司会:それでは、二十分ほど時間がありますので、御質問がありましたらどなたでもどうぞ。
A:すいません。道家の用薬のところで、道家が使った薬物というのはおそらく、鉱物薬も含めて毒物薬がほとんどだと思うのですが。
真柳:そんなことはないですよ。例えば、道家は山に行って朮つまりオケラを食べて、最後には穀物絶ちをするわけですね。その途中でキノコを食べ、さらにキノコ中毒でトリップし、仙人になったなんて思いこむのですね。
A:断食の仕方というのは医家が煎じて飲むのと同じような仕方なのか、それとも液体にする時に希釈をしたりするのか・・・
真柳:アマルガムなんか使っています。金アマルガム、つまり水銀で金を溶かすのですね。この金アマルガムを使って液体化して、服用したことがあるようです。
A:かなり濃いのを使うのですか。どうなんでしょうか。
真柳:『抱朴子』にはいろいろな記載がありますけどね。アマルガムを使う方法というのはメッキの方法など、かなり古い時代からあります。奈良の大仏なんかも金アマルガムを塗った後、中から加熱して水銀を蒸発させる。そうすると金が表面に着く。そういう方法は昔からあり、もちろん道家達が煉丹術の中で開発したものです。
平馬:ちなみに、彼女の質問は水銀のような毒性のあるものも、結構使うけれども、それはほんの微量を服用するのか、それとも結構な量を飲んじゃうのか、そういうことですか。
鄭:結局、これはややこしい話でありまして、用量の話ですね。現在に至ってもそうですが。多いか少ないかという問題は非常にややこしい話。同じ処方でも、これは道家とは離れた話ですけど、同一処方でも書物によっては十倍くらいの処方量に違いがあります。では十倍の量を煎じているのですけど、じゃあ一回で飲んでいるのかというと、そんなことはわからない。また水銀はかなり早い段階から、毒性が認識されています。その毒性を普通は外用薬で使うのですね。塩化水銀などで塗って、皮膚病なんかに使う。内服するというのは極めて少ない。しかし、まぁ自殺したければ水銀を飲めばいいのだけれど。古い時代にも水銀で自殺という記載はあります。朱砂つまり硫化水銀も二つの考え方がありまして、一つは朱砂は非常にありがたいものである。血液を象徴していて、ありがたいもの。もう一つは、これは毒性が強い、危ない。二つの全く相反した認識がされています。
小高:最初の「合歓」のところの、いいたいことがよく解らなかったので、もう一回確認をしたいのですが。

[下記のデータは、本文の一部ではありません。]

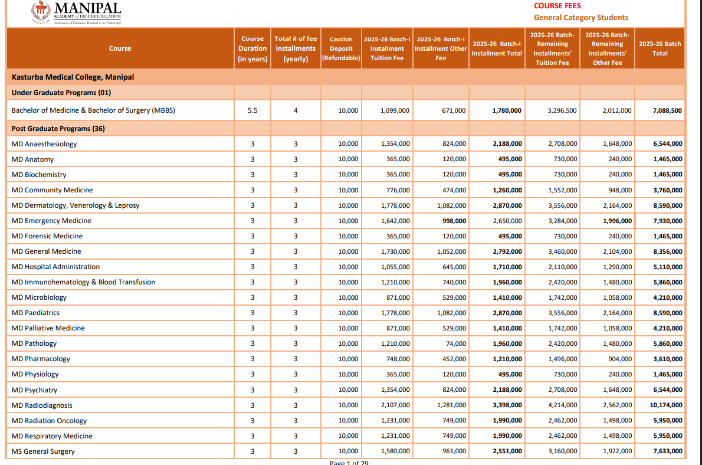Select the MS General Surgery course name
Screen dimensions: 702x465
coord(43,451)
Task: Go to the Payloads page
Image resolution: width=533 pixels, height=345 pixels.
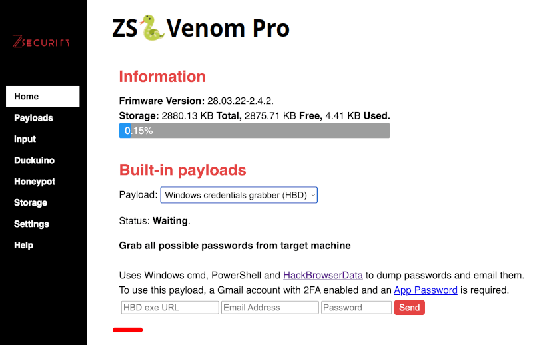Action: pos(33,118)
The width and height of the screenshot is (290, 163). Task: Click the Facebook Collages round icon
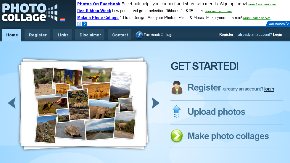click(x=139, y=35)
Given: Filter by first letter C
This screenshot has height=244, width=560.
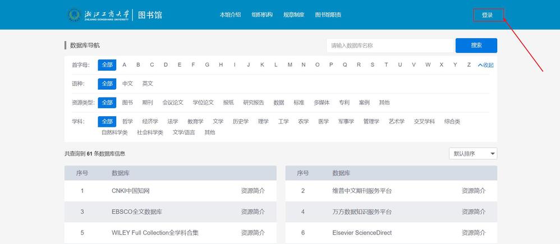Looking at the screenshot, I should point(152,65).
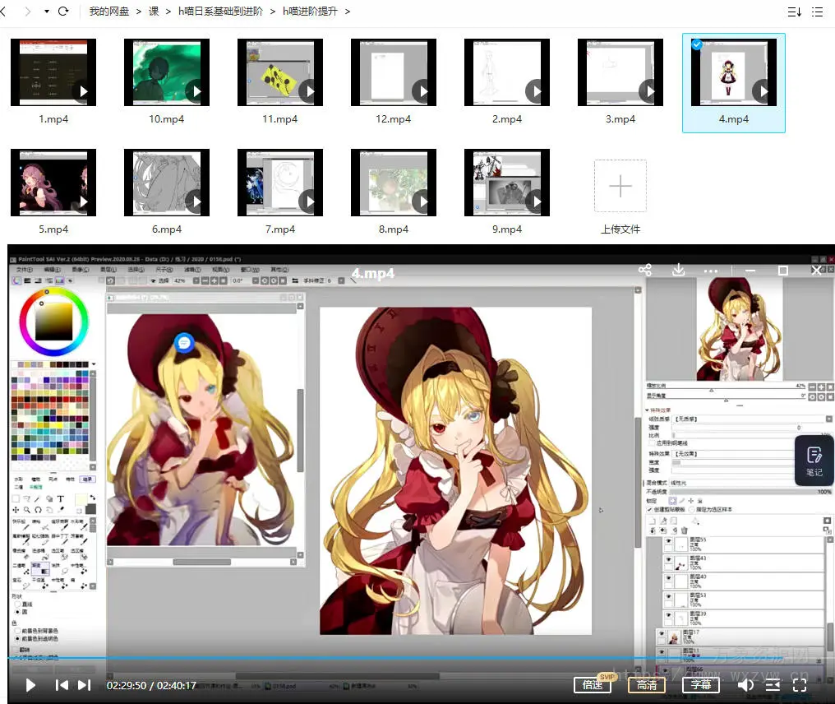Open the 笔记 notes panel

coord(814,461)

『神農本草経』の「五臓を安じ、心志を利する」ではなくて「XX」ではないですか。
鄭:使った底本が違うのではないかと思います。私は『政和本草』の『神農本草経』の文章をみていますが。森立之のと違うというのでしたら、森立之が正しいに決まっています。
小高:ここで合歓のことを取り上げたかったのは、怒りを取り除くとか、心志を和らげるとか、我々が普段、日常的に使っている合歓皮、あるいは合歓花の使い方がなんだというのですか? ここのところで先生がわざわざ合歓を取り上げた理由がいまいち、よく解らないのです。

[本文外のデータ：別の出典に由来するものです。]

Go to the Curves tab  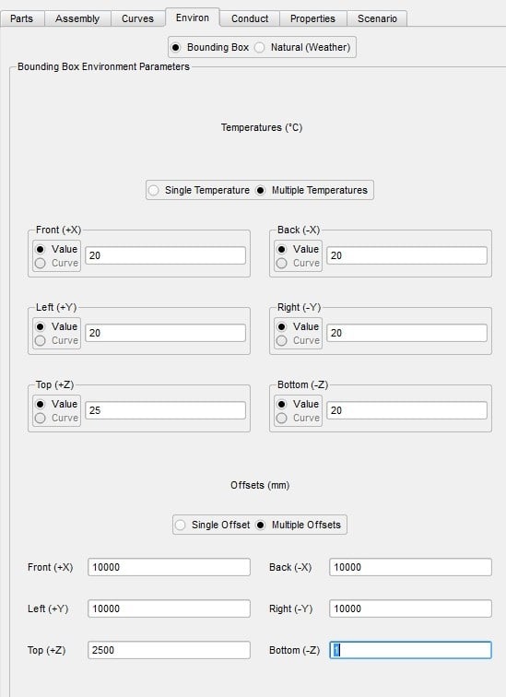(x=137, y=18)
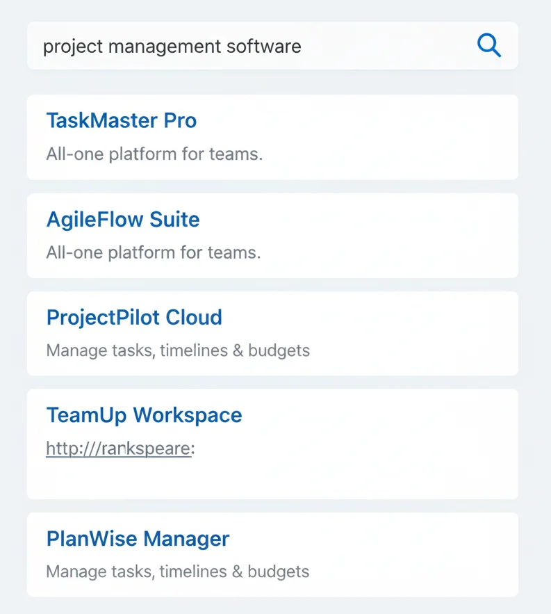Open the AgileFlow Suite result link
This screenshot has height=614, width=551.
(123, 220)
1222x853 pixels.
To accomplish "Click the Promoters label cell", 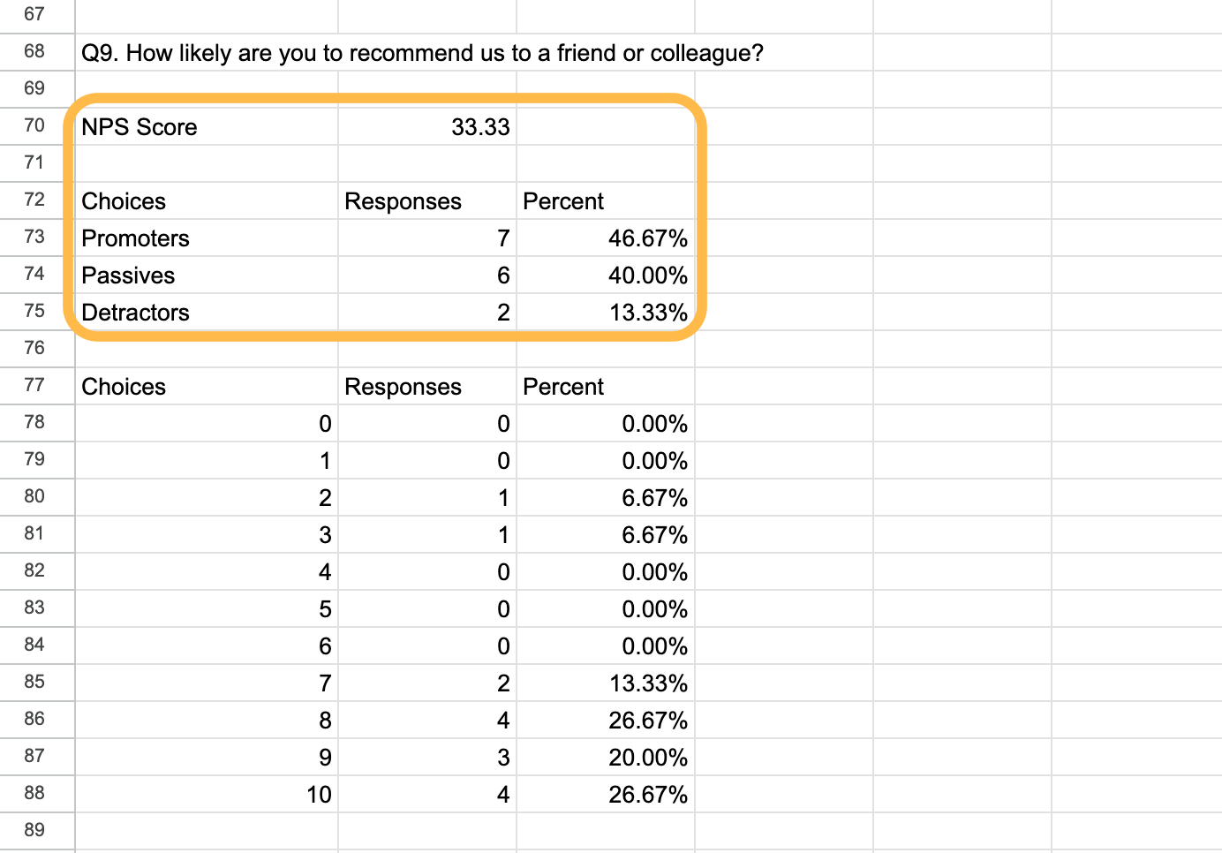I will click(136, 238).
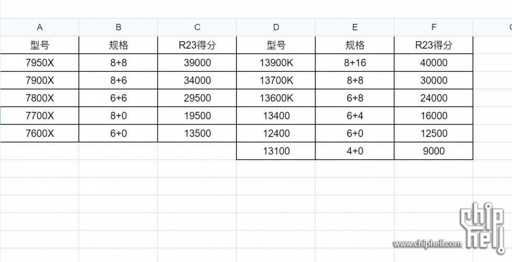
Task: Click the R23得分 header in column C
Action: click(x=197, y=45)
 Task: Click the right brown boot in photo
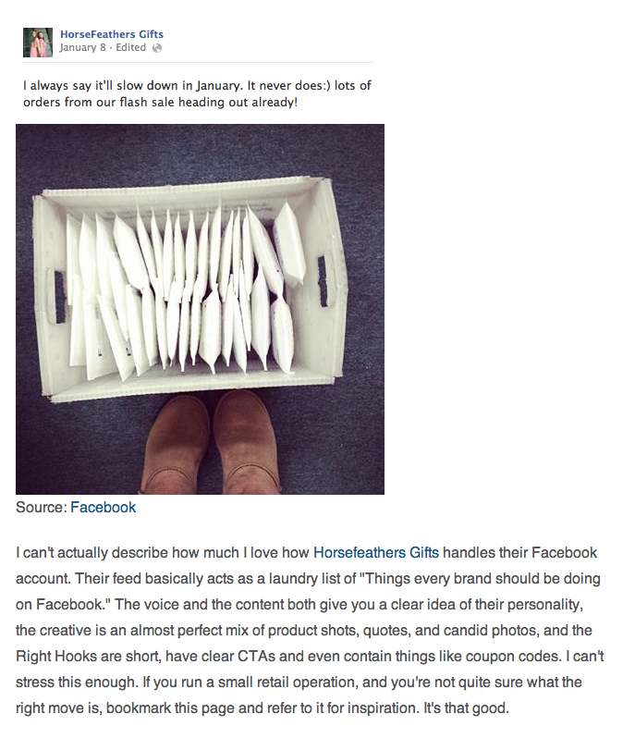246,442
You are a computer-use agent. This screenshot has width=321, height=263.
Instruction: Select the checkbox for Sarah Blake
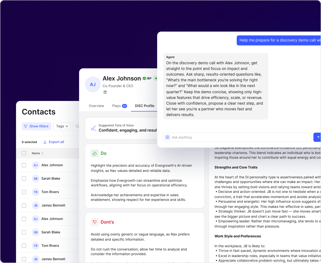pyautogui.click(x=24, y=178)
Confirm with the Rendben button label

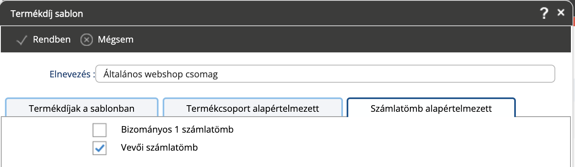(52, 40)
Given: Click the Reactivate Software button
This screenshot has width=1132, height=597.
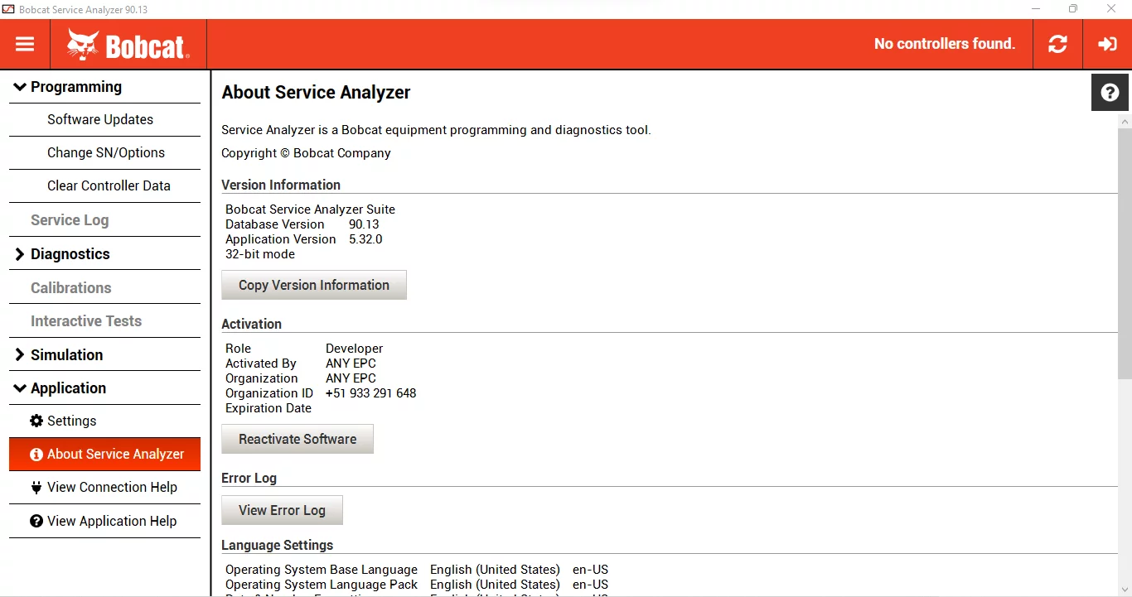Looking at the screenshot, I should [298, 439].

真柳:それはですね、この『神農本草経』の効能認識が、すでにそれ以前の民俗伝承から由来しているということです。伝承から名称がきて、効能ができてしまっている。その効能のために薬物として認識されたのではなく、名称から効能が生まれて、だからこれは薬物だとして記載されている。ということをいいたいのです。
小高:そうですかね。まぁちょっとそれに関しては反証の論拠がないから、何もいえませんけど。例えばもっと面白い話として考えれば、合歓皮の中に骨を接ぐ、接骨的な話が考え方が出てきますね、後世になって。それは葉っぱが付くからということから骨も付くとかね。そういう話の方が話としては面白いと思うのだけれど(爆笑)。升麻だけは経(?)の話の中で、陽気昇提の話というのは、先生ご自身はその薬効はあると思っていらっしゃいますか? それともそんなものはないと思ってらっしゃいますか。
鄭:私の考えでは無い。
小高:それでは合歓皮の中の、今の骨接ぎとかね、筋肉の痛みを和らげるとか、それからいわゆる解毒、特に肺の炎症を抑える。例えば『千金方』に先程、先生が書かれた「黄昏」と黄昏というのはタソガレですね。タソガレというので、咳を取って、微熱を取って、という、いわゆる肺膿瘍みたいなものを取るというのは唐の時代には認められているし、先程言った、骨接ぎみたいな働きとかあるのだけれど、あんまり一般的ではないですよね。それが今でもあると思いますか?
鄭:これは、あるも無いも言えないのだけれど、研究する必要があるでしょう。臨床的に確かめる必要があるでしょう。しかし、私は肺膿瘍には絶対使わない。もし使ったら、私は死んじゃう。
補中益気湯は甘温除熱、甘くて温かい薬物で、逆に身体の熱を取るというのが補中益気湯の有名な話です。この補中益気湯は慢性化した発熱性疾患で、正気が虚して、しかしまだ邪気があるという時に使い、それは補中益気湯の中の柴胡と升麻、ともに性が涼、微寒の作用によります。これが熱を取りながら、邪気を追い出すという作用です。これに升麻は効果があるというわけで、決して昇提作用ではない。ですから、私は升麻の昇提作用というのは認めないのですが、補中益気湯の中の升麻の役割というのは非常に重要だと思っています。
平馬:今の補中益気湯の話は全く同意見です。
C:例えば、補中益気湯を痰飲があるというのに使うと、痰が上がってきて詰まっちゃってるというのがあるので、使わないのですけど。それは柴胡と升麻のそれが、そうではないかと思うのですけど、今まで思っていたのだけれど、ちょっとびっくりしてカルチャーショックを受けているのですけど。
D:ちょっと補中益気湯に関して、元々どういう疾患に使われたか補足します。李東垣がてすね。最近、中国ではそういう症例もあるのですけど。それは元々ペストに使われたらしい。ペストはXX(シュイ)ですから、それに対して升麻も柴胡も強い解毒作用があって、特に升麻の作用が強調されて、それでペストの大流行にとってよく効いたという歴史的な考察があるのです。確かに鄭先生の研究と合致していると思います。
遠藤:あのぅ、犀角をどういうふうに理解しているかを伺いたい。いわゆるユニコーン、一角獣ですね、それとの関連で。西洋で常にこう、それの現実の動物が犀角だというのですね。それの一角獣の憧れみたいなものが犀角の薬効と繋がるのですよね。
真柳:それは彼に聞いてもわからないかもしれません。ヨーロッパの概念が中国の漢代位に既に伝わっていて、それで犀角の解毒作用というものができたのであろうかということを聞きたいのでしょうか。長くなりそうなので、それは二次会で筆談でやって下さいませんか。もう通訳は疲れました。